Linguistically Conditioned Semantic Textual Similarity
Jingxuan Tu, Keer Xu, Liulu Yue, Bingyang Ye, Kyeongmin Rim, James Pustejovsky
TL;DR
This work targets semantic textual similarity under given conditions (C-STS), identifying substantial annotation errors and ill-defined conditions in existing datasets. The authors reannotate the validation set, show 55% disagreement, and develop a QA-based pipeline that generates condition-focused answers to support error detection and model training. They demonstrate that QA-generated answers correlate more with the reannotations (Spearman up to 55.44) than the original labels and achieve significant performance gains over baselines when training on these answers. Finally, they propose a typed-feature-structure based conditioning scheme to ground conditions linguistically, offering a scalable approach to constructing more precise C-STS data.
Abstract
Semantic textual similarity (STS) is a fundamental NLP task that measures the semantic similarity between a pair of sentences. In order to reduce the inherent ambiguity posed from the sentences, a recent work called Conditional STS (C-STS) has been proposed to measure the sentences' similarity conditioned on a certain aspect. Despite the popularity of C-STS, we find that the current C-STS dataset suffers from various issues that could impede proper evaluation on this task. In this paper, we reannotate the C-STS validation set and observe an annotator discrepancy on 55% of the instances resulting from the annotation errors in the original label, ill-defined conditions, and the lack of clarity in the task definition. After a thorough dataset analysis, we improve the C-STS task by leveraging the models' capability to understand the conditions under a QA task setting.
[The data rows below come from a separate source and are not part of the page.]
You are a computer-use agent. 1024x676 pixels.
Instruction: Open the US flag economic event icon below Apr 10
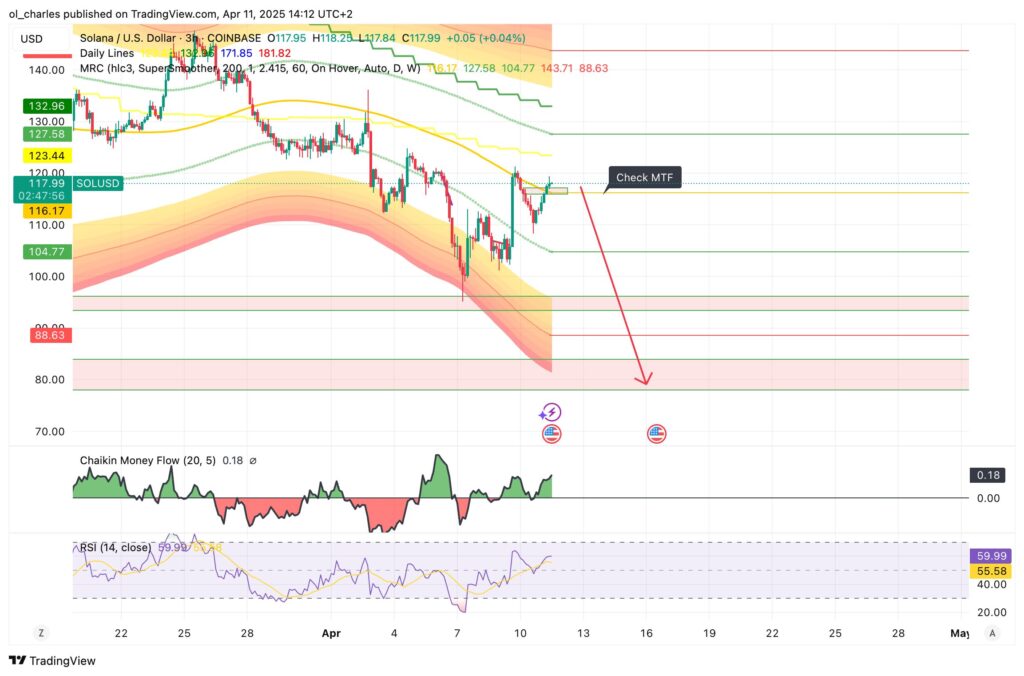pyautogui.click(x=551, y=433)
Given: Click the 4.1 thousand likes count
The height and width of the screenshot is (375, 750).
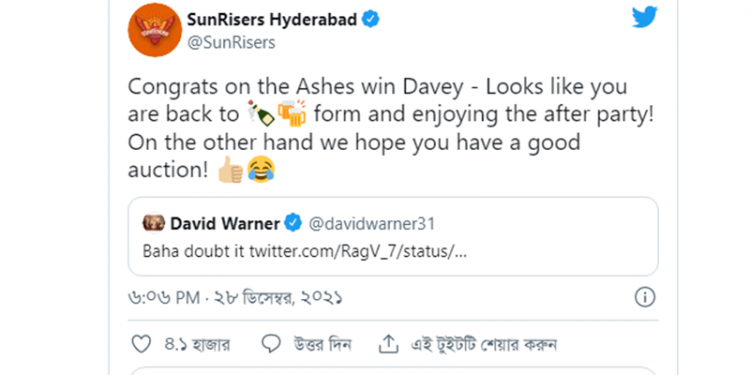Looking at the screenshot, I should (x=197, y=344).
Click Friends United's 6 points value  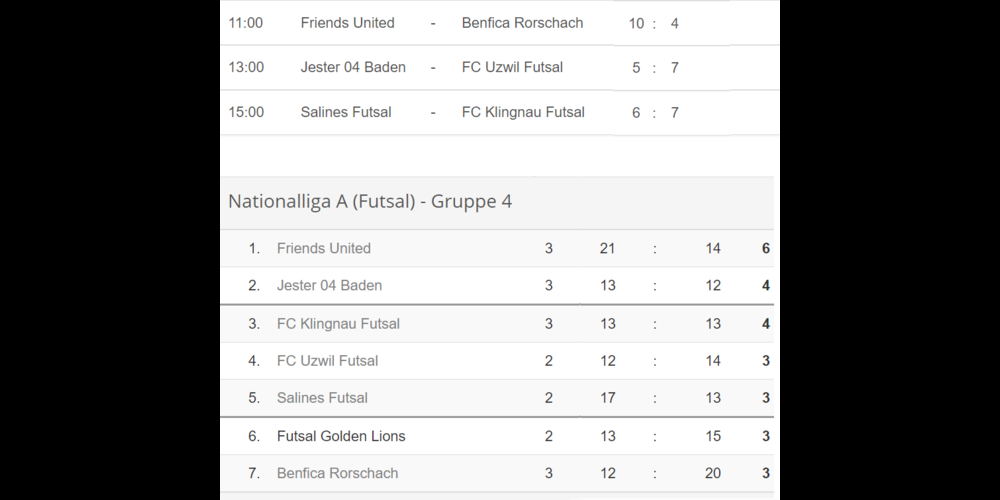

With the generated answers, we present an automatic error identification pipeline that is able to identify annotation errors from the C-STS data with over 80% F1 score. We also propose a new method that largely improves the performance over baselines on the C-STS data by training the models with the answers. Finally we discuss the conditionality annotation based on the typed-feature structure (TFS) of entity types. We show in examples that the TFS is able to provide a linguistic foundation for constructing C-STS data with new conditions.